## PASSAGE PROPOSÉ
╭──

Monsieur le président du CNOSF,
Mesdames et messieurs les présidents,
Mesdames, Messieurs,
Permettez-moi, tout d'abord, de saluer tout le mouvement sportif pour cette invitation, et en particulier de remercier le président Henri Serandour. Cher Henri, merci pour cette initiative. J'éprouve en effet un réel plaisir à revoir un certain nombre de visages, à me souvenir des combats communs et des débats, parfois vifs, mais toujours motivés par une ambition partagée pour le sport, que nous avons menés hier.
Et si je vous remercie, c'est aussi de nous permettre de débattre du sport dans cette campagne électorale et donc de son rôle dans la société.
La France compte 15 millions de licenciés. Deux millions de bénévoles mettent, dans les clubs, leur générosité et leur enthousiasme au service du sport et notamment de la pratique des plus jeunes. Le mouvement sportif compte dans la vie démocratique de notre pays, il donne à voir de celui-ci de par le monde. Il est aussi une source de rayonnement à l'étranger.
Mais l'importance du sport aujourd'hui se mesure aussi à sa place grandissante dans notre imaginaire collectif.
Les grands évènements sportifs rentrent dans la vie quotidienne de nos concitoyens, ils sont sources d'émotions collectives.
Oui, le sport est aujourd'hui porteur d'épanouissement personnel, d'enthousiasme, de partage, il est souvent le facteur d'échanges planétaires mais il est aussi, dans une partie de ses exercices, traversé par les dérives de notre société.
« Tricherie, corruption, racisme, violence, financements illégaux, dopage, dictature de l'argent : la pente est vertigineuse et si nous ne remédions pas à cette glissade de grands dangers guettent le sport. » Ces propos ne sont pas ceux d'un idéologue mais d'un homme dont je me réjouis qu'il vienne d'accéder aux plus hautes responsabilités européennes dans son sport, le football. Vous avez tous reconnu Michel Platini !
Aussi, face à ces formidables potentialités, mais aussi face à ces dangers, quelle ambition pouvons-nous avoir pour le sport, aujourd'hui ? Je crois en la nécessité de favoriser le développement d'un sport qui soit facteur d'équilibre, de santé, d'épanouissement de chacun et de chacune. Je crois en un sport qui soit un vecteur fondamental d'éducation, de culture et de vie sociale et qui pour cela est accessible à tous et toutes.
Un sport accessible, c'est poursuivre une politique volontaire pour le développement de la pratique féminine dans tous les sports et de sa visibilité dans les médias.
Un sport accessible, c'est poursuivre le développement des fédérations handisport et de sport adapté et l'aménagement des installations sportives afin d'en favoriser l'accès à tous les sportifs. Un sport accessible, c'est poursuivre le développement du sport en entreprise.
Un sport accessible, c'est une pratique qui se conjugue avec une formation permettant l'insertion professionnelle après la carrière sportive.
Un sport facteur de santé, c'est un sport exercé dans un club, c'est un sport qui résiste à la surcompétition liée à des enjeux financiers. Un sport facteur d'équilibre, c'est le combat contre le dopage. Depuis 1998 et la mobilisation du mouvement sportif français qu'illustra le relais parti d'ici même jusqu'au CIO, l'AMA a vu le jour, le combat s'est mondialisé mais nous savons tous et toutes ici qu'il devra être permanent vu les enjeux qui traversent le sport. L'actualité en témoigne.

╰──

## INFORMATIONS FOURNIES
╭──

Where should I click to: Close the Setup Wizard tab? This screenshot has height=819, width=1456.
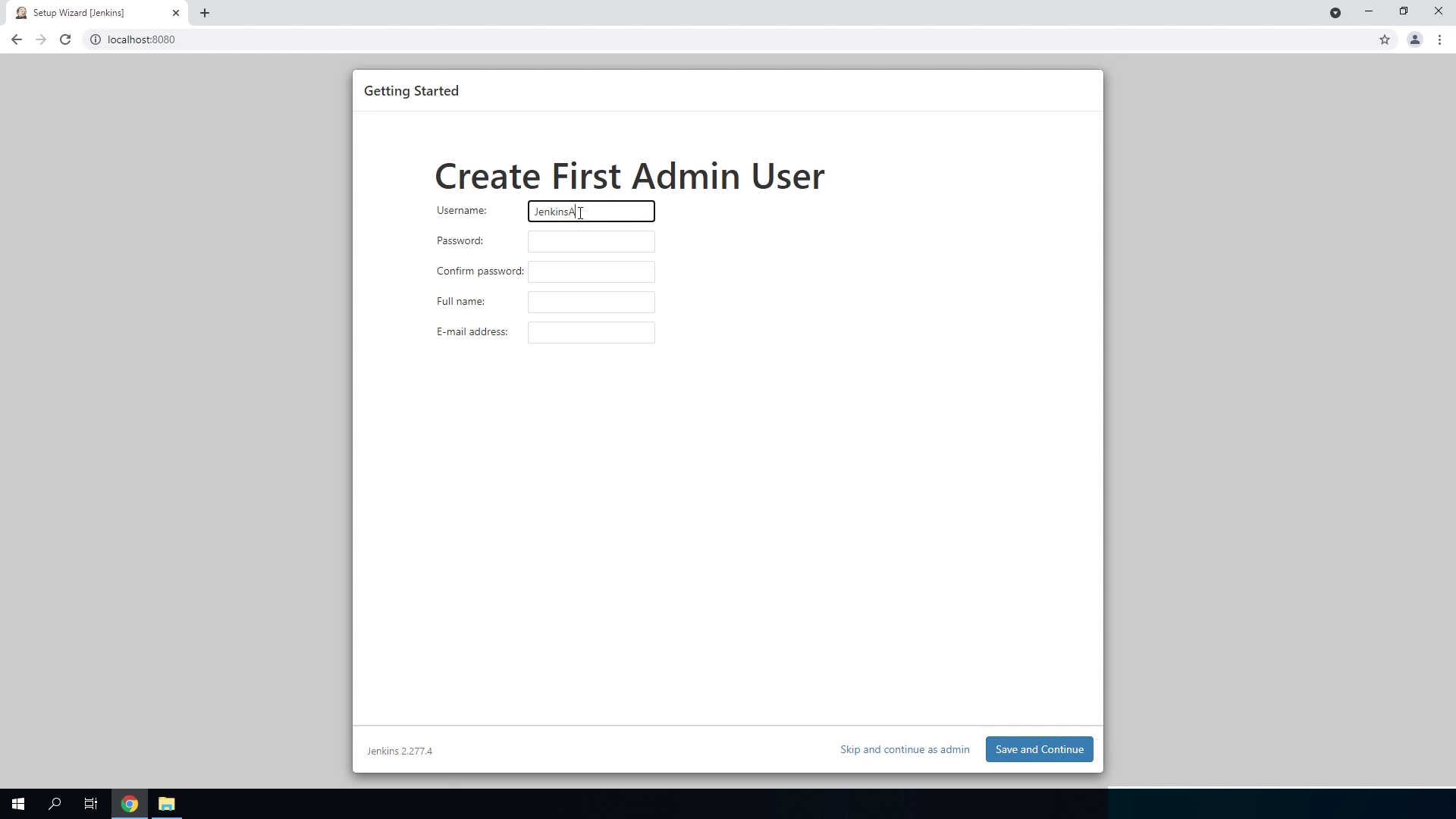click(x=176, y=13)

╰──

## CONSIGNES
1) Recopiez le discours sur le sport à partir de « Et si je vous » jusqu'à « notre imaginaire collectif. » inclus.
2) Reformulez plus brièvement le paragraphe du discours sur le sport qui commence par « La France compte 15 millions de licenciés », en conservant ses faits principaux.
3) Poursuivez le discours sur le sport après sa dernière phrase.

## RÉPONSES RÉDIGÉES
1)
Et si je vous remercie, c'est aussi de nous permettre de débattre du sport dans cette campagne électorale et donc de son rôle dans la société.
La France compte 15 millions de licenciés. Deux millions de bénévoles mettent, dans les clubs, leur générosité et leur enthousiasme au service du sport et notamment de la pratique des plus jeunes. Le mouvement sportif compte dans la vie démocratique de notre pays, il donne à voir de celui-ci de par le monde. Il est aussi une source de rayonnement à l'étranger.
Mais l'importance du sport aujourd'hui se mesure aussi à sa place grandissante dans notre imaginaire collectif.

2) La France compte 15 millions de licenciés et deux millions de bénévoles qui, dans les clubs, mettent leur générosité et leur enthousiasme au service du sport, en particulier des plus jeunes. Le mouvement sportif pèse dans la vie démocratique du pays, le fait connaître dans le monde et contribue à son rayonnement à l'étranger.

3)
C'est tout cela, un sport vecteur d'éducation et de culture. Chaque sport peut démontrer la nécessité et l'utilité des règles, juste pour le respect du jeu. Chaque sport peut aussi être une école du respect de ses partenaires et de ses adversaires.
Aussi, s'il est naturel de reconnaître cette dimension éducative, il ne faut pas demander au sport de régler tous les problèmes ; il ne faut pas l'appeler au secours de l'urgence sociale ; il faut simplement lui donner les moyens de répondre à ses propres objectifs et ainsi de tenir pleinement sa place dans les avancées de civilisation. Cela demande de s'engager, ce que je veux faire ici, à assurer à tous les éducateurs les moyens dont ils ont besoin pour remplir leur mission.
Pour cela, Monsieur le président, je reprendrai les propos que vous avez émis lors de vos derniers voeux. « Le meilleur moyen de reconnaître la valeur éducative et sociale du sport reste encore de lui accorder une place plus importante à l'école comme à l'université et de renforcer les moyens d'expression de l'éducation physique et sportive ainsi que les associations sportives scolaires et universitaires qui sont d'indispensables prolongements de la formation des jeunes. » Mais aujourd'hui, plutôt que de donner à l'école les moyens dont elle a besoin, je constate que la pratique sportive est remise en cause dans les cursus éducatifs.
Et plus grave encore, je constate que les associations sportives scolaires sont menacées.
Alors que le nombre de licenciés UNSS était en passe d'atteindre le million (le dernier chiffre connu étant de 907 443), le projet de réforme du décret du 25 mai 1950 sur le service hebdomadaire des personnels enseignants du second degré, couplé avec les disparitions de postes d'enseignants, annonce un véritable déclin du sport scolaire. Aussi, au vu de l'importance de la dimension éducative du sport, je veux vraiment réaffirmer mon soutien aux actions engagées par les enseignants d'EPS contre ces projets, mais je sais aussi tout le mouvement sportif interpellé : l'éducation de nos enfants ne peut être délaissée et l'EPS en fait partie.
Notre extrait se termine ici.